Azure / hpcpack

The repo to track public issues for Microsoft HPC Pack product.
MIT License
29 stars 11 forks source link

Allow job template to say jobs should fail if their parent(s) fail. #28

Open weshinsley opened 1 year ago

weshinsley commented 1 year ago

(Relates to HPC Pack 2019, 6.1.7531.0 and probably earlier)

Feature Request Description

Describe Preferred Solution

Option to select Fail Dependent Tasks (or jobs?) in HPC Cluster Manager, in Configuration -> Job Templates -> Job Template Editor -> Add (property) drop down. We already have "Fail on Task Failure", but not "Fail if parent tasks/jobs fail"

Describe Alternatives Considered

Alternatively - I cannot really see a reason why you wouldn't want /faildependenttasks to be on all the time. Presumably it makes no difference if there are no dependent jobs, but I think it's reasonable that all child jobs fail by default if the parent fails.

weshinsley commented 1 year ago

To follow up - I think /faildependenttasks does not do what I hoped it would, and it may be some additional functionality I am requesting - perhaps /faildependentjobs - in which a job will fail if one of its /parentjobids also fails.

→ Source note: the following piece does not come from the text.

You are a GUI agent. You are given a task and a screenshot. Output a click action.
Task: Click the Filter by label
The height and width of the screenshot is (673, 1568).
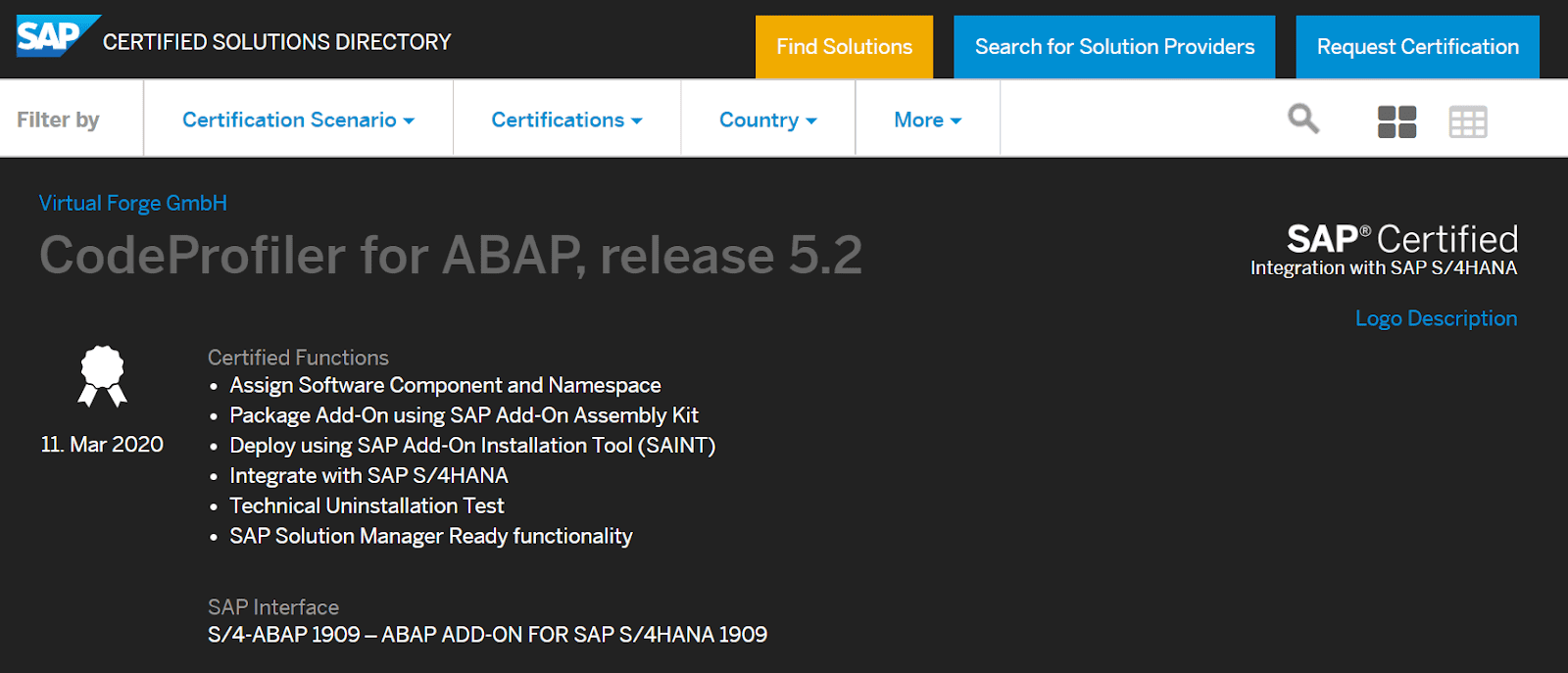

YutongSun commented 1 year ago

@weshinsley , thanks for the feedback. The original design is to keep the child jobs in active Queue state once any of the parent jobs is canceled or failed. Since the canceled or failed parent job can be requeued, the child jobs will run after the requeued parent job completes successfully. If the canceled or failed parent job was deleted from the database after a long period, the queued child jobs would be set to Failed state. I agree we may provide another option to cancel or fail the child jobs immediately after any of the parent jobs is canceled or failed.